Eleştirilen yanlarımızın başında ise 236 adet öncelik göstermiş olmamız geliyor. Doğru; neyin gerçek öncelik olduğunu anlamak zorlaşıyor olmalı. Bu sayı, aslında, bizim teknolojiyi kullanmaya ne kadar yatkın olduğumuzun da bir kanıtı. Ama, bu sene hangi projelere destek var diye bakınca, içme ve atık su arıtma, müze kurma gibi teknoloji açısından ilk sıraları yakalamayan konularda projeleri görüyoruz. Kaynağın, elbette AB tarafından uygun görülen alanlara verildiğini akılda tutmakla birlikte, bizim önerdiğimiz projelere verildiğini unutmayalım. Müze kurmak ve su arıtmaya kaynak verilmişse, demek ki biz öyle istemişiz!

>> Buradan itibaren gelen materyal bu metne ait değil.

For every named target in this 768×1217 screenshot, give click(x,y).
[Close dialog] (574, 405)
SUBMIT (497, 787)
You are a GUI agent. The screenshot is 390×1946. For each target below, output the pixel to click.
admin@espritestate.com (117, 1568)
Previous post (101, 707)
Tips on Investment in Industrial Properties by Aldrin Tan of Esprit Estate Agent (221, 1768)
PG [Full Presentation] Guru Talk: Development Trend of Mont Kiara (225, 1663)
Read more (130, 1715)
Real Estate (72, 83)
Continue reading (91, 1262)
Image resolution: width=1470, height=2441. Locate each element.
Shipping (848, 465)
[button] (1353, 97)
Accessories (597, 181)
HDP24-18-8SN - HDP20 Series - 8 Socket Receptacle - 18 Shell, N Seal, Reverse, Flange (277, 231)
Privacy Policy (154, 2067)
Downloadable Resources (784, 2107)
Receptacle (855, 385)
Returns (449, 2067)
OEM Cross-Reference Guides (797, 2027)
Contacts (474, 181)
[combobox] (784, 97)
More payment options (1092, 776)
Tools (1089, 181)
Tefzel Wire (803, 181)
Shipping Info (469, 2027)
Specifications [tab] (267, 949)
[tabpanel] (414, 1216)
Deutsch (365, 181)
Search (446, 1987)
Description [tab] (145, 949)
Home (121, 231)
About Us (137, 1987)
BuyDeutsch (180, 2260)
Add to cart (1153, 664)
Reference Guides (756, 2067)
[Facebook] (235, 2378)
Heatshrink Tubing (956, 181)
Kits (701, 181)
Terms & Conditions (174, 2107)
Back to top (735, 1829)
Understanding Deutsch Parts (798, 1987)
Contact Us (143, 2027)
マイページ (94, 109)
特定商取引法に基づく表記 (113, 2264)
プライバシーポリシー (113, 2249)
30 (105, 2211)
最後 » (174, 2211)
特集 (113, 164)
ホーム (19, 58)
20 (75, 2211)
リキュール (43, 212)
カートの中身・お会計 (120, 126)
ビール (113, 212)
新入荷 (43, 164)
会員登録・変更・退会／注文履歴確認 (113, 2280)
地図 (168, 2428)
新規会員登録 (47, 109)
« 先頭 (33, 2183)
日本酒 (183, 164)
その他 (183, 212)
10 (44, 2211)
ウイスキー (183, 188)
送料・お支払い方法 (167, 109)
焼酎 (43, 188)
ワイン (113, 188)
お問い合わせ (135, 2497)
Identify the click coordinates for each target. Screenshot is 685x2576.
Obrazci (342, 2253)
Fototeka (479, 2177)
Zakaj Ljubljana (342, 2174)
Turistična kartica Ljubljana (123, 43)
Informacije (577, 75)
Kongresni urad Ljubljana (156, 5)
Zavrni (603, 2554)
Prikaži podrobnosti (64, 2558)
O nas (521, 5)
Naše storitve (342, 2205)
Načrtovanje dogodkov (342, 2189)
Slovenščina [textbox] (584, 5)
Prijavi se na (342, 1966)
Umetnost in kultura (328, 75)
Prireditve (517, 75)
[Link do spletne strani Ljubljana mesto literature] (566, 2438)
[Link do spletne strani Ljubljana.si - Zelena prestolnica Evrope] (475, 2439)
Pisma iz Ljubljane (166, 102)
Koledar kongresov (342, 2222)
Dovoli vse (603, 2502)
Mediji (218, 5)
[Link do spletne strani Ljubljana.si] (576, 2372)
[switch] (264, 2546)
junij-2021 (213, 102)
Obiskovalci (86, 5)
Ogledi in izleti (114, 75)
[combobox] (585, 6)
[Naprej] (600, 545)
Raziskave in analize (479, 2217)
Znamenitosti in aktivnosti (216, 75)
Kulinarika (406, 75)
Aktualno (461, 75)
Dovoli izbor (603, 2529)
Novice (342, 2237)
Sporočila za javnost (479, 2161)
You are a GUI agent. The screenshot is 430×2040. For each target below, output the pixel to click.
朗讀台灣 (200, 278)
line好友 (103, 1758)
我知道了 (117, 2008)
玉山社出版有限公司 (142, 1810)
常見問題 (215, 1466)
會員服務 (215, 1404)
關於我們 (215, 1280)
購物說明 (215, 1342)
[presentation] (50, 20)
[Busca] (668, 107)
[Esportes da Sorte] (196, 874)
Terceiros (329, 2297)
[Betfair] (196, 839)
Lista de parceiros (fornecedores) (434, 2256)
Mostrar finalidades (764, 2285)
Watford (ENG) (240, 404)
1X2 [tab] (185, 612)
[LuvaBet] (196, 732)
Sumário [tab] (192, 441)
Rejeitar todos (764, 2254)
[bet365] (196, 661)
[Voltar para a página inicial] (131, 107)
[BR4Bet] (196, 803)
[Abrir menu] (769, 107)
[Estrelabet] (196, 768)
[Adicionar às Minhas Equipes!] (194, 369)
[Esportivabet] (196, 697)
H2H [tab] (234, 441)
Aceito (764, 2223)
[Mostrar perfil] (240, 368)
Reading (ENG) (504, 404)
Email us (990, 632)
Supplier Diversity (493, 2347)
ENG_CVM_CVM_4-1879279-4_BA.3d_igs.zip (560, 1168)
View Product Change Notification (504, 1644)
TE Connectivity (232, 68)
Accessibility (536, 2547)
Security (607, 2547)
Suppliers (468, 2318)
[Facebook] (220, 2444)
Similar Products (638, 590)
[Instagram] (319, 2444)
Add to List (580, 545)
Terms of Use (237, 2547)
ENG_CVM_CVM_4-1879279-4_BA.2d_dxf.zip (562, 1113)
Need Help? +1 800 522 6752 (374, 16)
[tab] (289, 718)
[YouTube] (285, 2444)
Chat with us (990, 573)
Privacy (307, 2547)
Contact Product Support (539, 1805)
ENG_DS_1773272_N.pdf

Geçtiğimiz haftalarda, Türkiye 29 sağlık bölgesine ayrıldı, bu bölgelerdeki sağlık olanaklarını eşitlemeyi amaçlayan yaklaşım yürürlüğe girdi. Olanakların en verimli şekilde kullanılmasını sağlayan, hastaların o hastaneden bu hastaneye sevk edilmeden doğrudan sonuç alacak yere yönlendirilmelerinden başlayıp, taburcu edildikten sonra, ilaç tedavisinin sonuna kadar da kollanacağı bir bilişim çözümünü özlüyorum. Bunu hem kendi insanımız için, hem de AB’nin hastalarını uçağa koyup Türkiye’ye getirip, burada tedavi, gerekirse ameliyat edip, bakımını yapıp sağlığına kavuşturup, ülkelerine geri yollamak için istiyorum. Üç aşağı beş yukarı, bunu yapan AB’li sağlık sigortaları yok değil. Bu alan, hem ülkenin saygınlığını artıran, hem de iyi para bırakan bir alan olduğu için, kanımca yaygınlaştırılmalı. AB buna destek verir düşüncesindeyim.